Am Sonntag, den 13. September 2026, um 14:00 Uhr ist es endlich soweit: Nach fast 50 Jahren soll das Schweigen der großen Emporenorgel in der Marktkirche St. Nicolai ein Ende haben. Die neue Orgel wird in einem festlichen Gottesdienst geweiht und offiziell in ihren Dienst gestellt. Damit findet ein außergewöhnliches Orgelbauprojekt seinen feierlichen Abschluss.
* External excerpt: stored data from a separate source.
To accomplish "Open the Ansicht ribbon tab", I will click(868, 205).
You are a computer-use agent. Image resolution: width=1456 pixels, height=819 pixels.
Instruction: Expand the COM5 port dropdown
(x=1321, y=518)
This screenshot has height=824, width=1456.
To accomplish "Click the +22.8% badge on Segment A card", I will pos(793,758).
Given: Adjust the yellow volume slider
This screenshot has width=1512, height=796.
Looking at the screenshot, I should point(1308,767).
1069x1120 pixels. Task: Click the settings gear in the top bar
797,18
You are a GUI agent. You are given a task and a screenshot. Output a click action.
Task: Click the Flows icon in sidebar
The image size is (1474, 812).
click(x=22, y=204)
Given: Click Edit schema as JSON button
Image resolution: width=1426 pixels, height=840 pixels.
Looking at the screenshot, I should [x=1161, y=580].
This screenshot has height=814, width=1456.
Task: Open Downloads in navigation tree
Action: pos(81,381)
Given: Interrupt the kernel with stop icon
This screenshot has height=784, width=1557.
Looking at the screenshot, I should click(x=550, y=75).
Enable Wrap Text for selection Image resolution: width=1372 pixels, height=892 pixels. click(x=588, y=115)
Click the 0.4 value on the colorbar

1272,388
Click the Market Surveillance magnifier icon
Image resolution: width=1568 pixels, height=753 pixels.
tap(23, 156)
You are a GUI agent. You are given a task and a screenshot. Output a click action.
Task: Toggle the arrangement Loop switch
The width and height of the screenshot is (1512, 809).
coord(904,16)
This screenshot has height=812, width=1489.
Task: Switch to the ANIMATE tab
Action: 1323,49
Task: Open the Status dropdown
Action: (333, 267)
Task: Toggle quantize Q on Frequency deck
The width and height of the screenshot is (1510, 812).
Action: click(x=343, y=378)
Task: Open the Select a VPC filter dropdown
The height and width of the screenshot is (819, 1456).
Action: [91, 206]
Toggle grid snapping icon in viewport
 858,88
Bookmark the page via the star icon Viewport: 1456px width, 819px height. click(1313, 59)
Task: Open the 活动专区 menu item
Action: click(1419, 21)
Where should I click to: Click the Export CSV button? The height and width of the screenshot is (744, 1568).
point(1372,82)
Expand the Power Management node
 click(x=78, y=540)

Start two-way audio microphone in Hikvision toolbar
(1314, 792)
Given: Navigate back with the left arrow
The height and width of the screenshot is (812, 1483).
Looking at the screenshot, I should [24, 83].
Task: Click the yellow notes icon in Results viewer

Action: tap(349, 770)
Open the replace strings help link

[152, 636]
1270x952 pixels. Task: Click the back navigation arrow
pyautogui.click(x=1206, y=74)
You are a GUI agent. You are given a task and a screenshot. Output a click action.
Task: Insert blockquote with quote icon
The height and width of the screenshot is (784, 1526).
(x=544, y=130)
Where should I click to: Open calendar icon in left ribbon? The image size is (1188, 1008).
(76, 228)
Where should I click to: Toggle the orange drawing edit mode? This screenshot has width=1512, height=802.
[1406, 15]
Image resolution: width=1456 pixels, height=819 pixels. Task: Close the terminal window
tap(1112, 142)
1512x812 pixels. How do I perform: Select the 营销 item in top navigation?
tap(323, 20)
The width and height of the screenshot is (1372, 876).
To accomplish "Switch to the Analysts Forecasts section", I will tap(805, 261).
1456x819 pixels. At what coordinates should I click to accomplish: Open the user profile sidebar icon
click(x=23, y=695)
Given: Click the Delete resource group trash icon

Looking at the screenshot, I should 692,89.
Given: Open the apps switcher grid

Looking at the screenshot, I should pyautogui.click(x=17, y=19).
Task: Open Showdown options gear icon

Die Geschichte der Orgel ist dabei eng mit der wechselvollen Geschichte der St. Nicolai-Kirche verbunden. Im Jahr 1976 musste die Kirchengemeinde unter den politischen Verhältnissen der DDR die Kirche aufgeben. Mit der Kirche verstummte auch ihre Orgel. Vom ursprünglichen Instrument blieb im Wesentlichen der historische Orgelprospekt erhalten. Eine leere Hülle, die über Jahrzehnte an die einstige Orgel erinnerte. Nun wird diese Lücke geschlossen. Hinter dem historischen Prospekt ist in den vergangenen Jahren eine vollständig neue Orgel entstanden. Die Arbeiten der Orgelbaufirma Schönefeld haben aus dem historischen Prospekt wieder ein klingendes Instrument werden lassen. Die neue Orgel wird über 21 Register und rund 1.600 Pfeifen verfügen. Ihr Klaviaturumfang umfasst fünfeinhalb Oktaven. Zusammen mit den Koppeln sowie den Bass- und Pedalpfeifen ergibt sich ein Instrument von beachtlicher Größe. Mechanische Spieltraktur, Windladen und die zahlreichen Trakturen verbinden die einzelnen Teile zu einem Instrument, das künftig wieder den musikalischen Mittelpunkt der Empore bilden wird. In den vergangenen Monaten konnte der Baufortschritt in St. Nicolai Schritt für Schritt verfolgt werden. Der Spieltisch wurde angeschlossen, die Elektrik fertiggestellt und die Trakturen verlegt. Die Orgelmotoren erzeugen bereits den notwendigen Wind, das Schwellwerk lässt sich ansteuern und die ersten Register wurden mit den Windladen und dem Spieltisch verbunden. Mit der Anlieferung der ersten klingenden Pfeifen begann schließlich die entscheidende Phase des Orgelbaus: Die Pfeifen wurden eingesetzt, intoniert und gestimmt.
Ein solches Projekt ist nicht nur eine handwerkliche und musikalische Aufgabe, sondern vor allem ein gemeinsames Werk vieler Menschen, die sich für den Erhalt und die Zukunft der Kirche St. Nicolai engagieren. Mit der Fertigstellung der Orgel wird ein Stück verlorener Geschichte wieder lebendig und zugleich etwas völlig Neues geschaffen.
Der Festgottesdienst wird um 14:00 Uhr von Pfarrer Georg Werther und Superintendent Matthias Porzelle gestaltet. Die musikalische Leitung übernimmt Kantor Julius Jung, der gemeinsam mit weiteren Musikern auch den weiteren Festtag musikalisch prägen wird. Nach dem Festgottesdienst sind die Besucherinnen und Besucher ab 15:00 Uhr zu Kaffee und Kuchen auf die Kirchenwiese am Kirchplatz eingeladen. In dieser Zeit besteht Gelegenheit, die neue Orgel aus nächster Nähe zu betrachten und an einer Orgelführung teilzunehmen. Um 16:00 Uhr folgt ein besonderes „Express-Konzert“ mit verschiedenen Organisten und Musikern. In kurzer und abwechslungsreicher Form soll dabei die klangliche Vielfalt der neuen Orgel vorgestellt werden. Eine Videoübertragung ermöglicht es, das Geschehen auf der Empore auch im Kirchenschiff mitzuerleben. Gegen 17:00 Uhr klingt der Festtag mit einem geistlichen Abschluss aus. Auch danach besteht noch einmal die Möglichkeit zu einer Orgelführung.
Die Orgelweihe ist weit mehr als die Einweihung eines neuen Musikinstruments. Nach fast fünf Jahrzehnten kehrt der Orgelklang an seinen historischen Platz zurück. Der erhaltene historische Prospekt erhält wieder eine klingende Orgel und damit seine eigentliche Bestimmung zurück. Die Kirchengemeinde und der Förderverein St. Nicolai laden alle Bürgerinnen und Bürger der Stadt Oschersleben und der Region herzlich ein, diesen besonderen und für St. Nicolai historischen Tag mitzuerleben.